MosaicoType & MosaicoField¶
When defining ontologies in the Mosaico SDK, every class attribute carries two pieces of information:
- Python type used by Pydantic for validation and IDE support.
- PyArrow type used for efficient columnar serialization to Parquet/Arrow.
MosaicoType and MosaicoField let you express both in a single annotation, providing a clean single-source-of-truth API for ontology field declarations.
You annotate each attribute once, and the Arrow schema is derived automatically at class-definition time by introspecting Pydantic's model_fields: no separate schema declaration to maintain, no risk of the two representations drifting apart.

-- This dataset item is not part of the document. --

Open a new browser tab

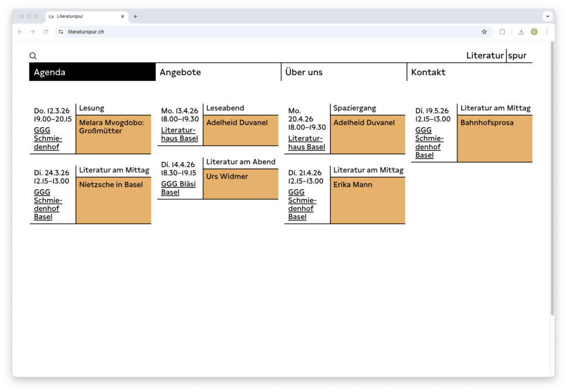(x=135, y=17)
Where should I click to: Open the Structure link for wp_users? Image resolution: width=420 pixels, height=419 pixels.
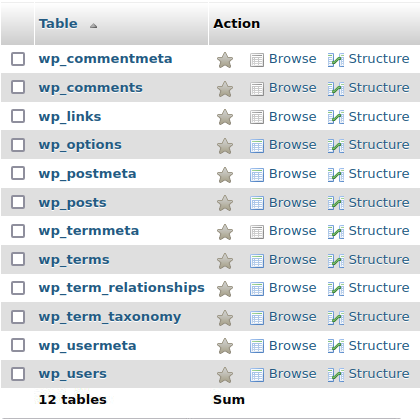pos(379,374)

Because the whole mechanism is built on top of Pydantic model fields via Annotated metadata, extending or customising field behaviour is as simple as adding standard Pydantic Field kwargs: no subclassing, no metaclass magic, no separate schema registry to maintain.
MosaicoType¶
API Reference
MosaicoType is a collection of Annotated type aliases. Each alias bundles the corresponding Python primitive type with its PyArrow counterpart as inline metadata, making the Arrow type immediately visible to the schema auto-builder without any additional configuration.
Scalar types¶
| Alias | Python type | Arrow type |
|---|---|---|
MosaicoType.uint8 |
int |
pa.uint8() |
MosaicoType.int8 |
int |
pa.int8() |
MosaicoType.uint16 |
int |
pa.uint16() |
MosaicoType.int16 |
int |
pa.int16() |
MosaicoType.uint32 |
int |
pa.uint32() |
MosaicoType.int32 |
int |
pa.int32() |
MosaicoType.uint64 |
int |
pa.uint64() |
MosaicoType.int64 |
int |
pa.int64() |
MosaicoType.float16 |
float |
pa.float16() |
MosaicoType.float32 |
float |
pa.float32() |
MosaicoType.float64 |
float |
pa.float64() |
MosaicoType.bool |
bool |
pa.bool_() |
MosaicoType.string |
str |
pa.string() |
MosaicoType.large_string |
str |
pa.large_string() |
MosaicoType.binary |
bytes |
pa.binary() |
MosaicoType.large_binary |
bytes |
pa.large_binary() |
Explicit type definition¶
Using MosaicoType provides precise control over the underlying PyArrow schema:
from mosaicolabs import MosaicoField, MosaicoType, Serializable
class MyOntology(Serializable):
x: MosaicoType.float32
y: Optional[MosaicoType.float32] = None
x: defined directly, will be converted in a not nullable PyArrow field.y: wrapped inOptional[...], will be converted in a nullable PyArrow field.
Using Fallback types¶
You can also use standard Python type hints.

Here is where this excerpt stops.